Décidément Colleen Hoover a le vent en poupe à Hollywood! C’est la troisième adaptation de l’un de ses romans en à peine deux ans à sortir en salles. Et il est fort probable que ceux appréciant ses écrits vont y trouver leur compte tandis que ceux qui lui sont réfractaires ne devraient pas davantage accrocher. Avec « Reminders of him » on est toujours dans le mélodrame pur et dur, un genre qui revient par périodes avant de tomber en désuétude. Il y a une période pas si lointaine où ce fut les adaptations du même genre de Nicholas Sparks qui inondaient les écrans comme « Cher John » avec Channing Tatum et Amanda Seyfried sorti il y a presque vingt ans. Alors est-ce une bonne nouvelle que cet opus ne surprenne pas tout en confortant son public cible? Oui et non.
Dans cette nouvelle vague davantage orientée vers le public féminin (mais pas que), il y a eu le succès stratosphérique de « Jamais plus » avec Blake Lively.

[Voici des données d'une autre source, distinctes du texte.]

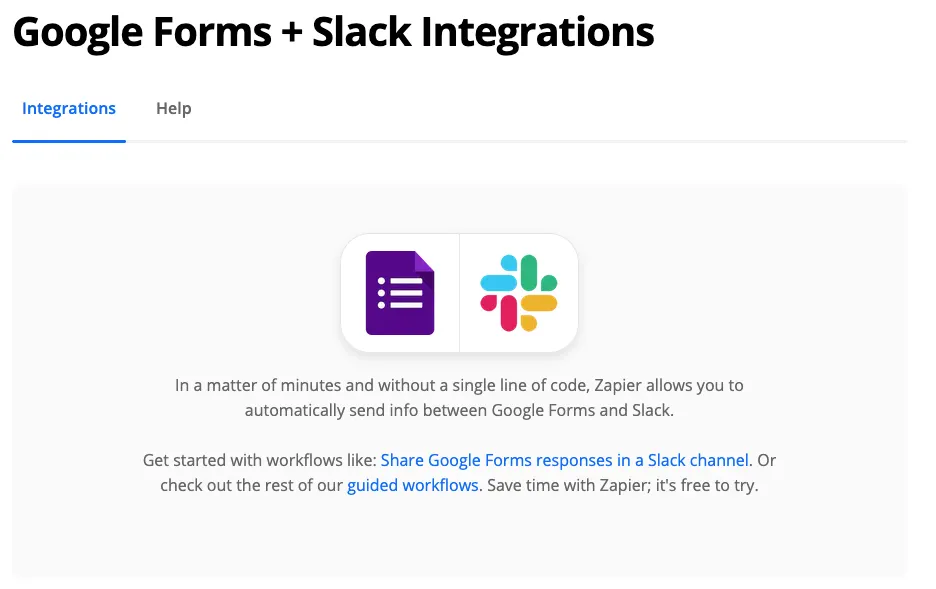This screenshot has height=589, width=936.
Task: Open Share Google Forms responses in Slack link
Action: pyautogui.click(x=564, y=460)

Un film qui parlait de masculinité toxique et de violence conjugale et qui n’était pas vraiment mémorable en plus d’effleurer son sujet de manière parfois ridicule. « Regretting you » a suivi et s’avérait beaucoup plus recommandable avec son histoire familiale qui ajoutait une dose de révélations et de suspense ainsi que des notes d’humour à sa structure programmatique de mélodrame. Malheureusement, « Reminders of him » retourne dans les carcans habituels du genre, sans foncièrement décevoir mais sans non plus innover ou surprendre. Ici on parle de seconde chance et de maternité. Des sujets intéressants mais traités un peu comme dans un roman de gare et qui aboutissent à un film qui aurait pu être diffusé dans le cadre des programmes fleur bleue du dimanche après-midi sur M6 ou TVA si la caution de l’autrice ne rendait pas le film plus prestigieux.
Ici tout est lisse et prévisible même si on ne peut pas dire non plus que le film tombe dans le sirupeux ou le niais. Mais, surtout, il y a beaucoup d’aspects cousus de fil blanc comme le fait que les deux protagonistes ne se soient jamais vus ou que les parents rancuniers changent si vite d’avis sur Kenna. Heureusement, le couple formé par Tyriq Withers et Maika Monroe développe une alchimie incontestable et c’est un peu le ciment de ce type de films. Elle, toute en sensibilité et résilience, est impeccable et change de registre après avoir été abonnée aux films de genre tandis que lui (découvert dans l’anomalie bizarre horrifique « H.I.M. ») montre un charme certain. Cela et les beaux paysages de l’Alberta assez bien filmés permettent à « Reminders of Him » de ne pas être laborieux ou désagréable. Le genre de film qui se regarde gentiment en pantoufle ou si l’on veut une petite séance de couple romantique. Mais c’est franchement pas indispensable.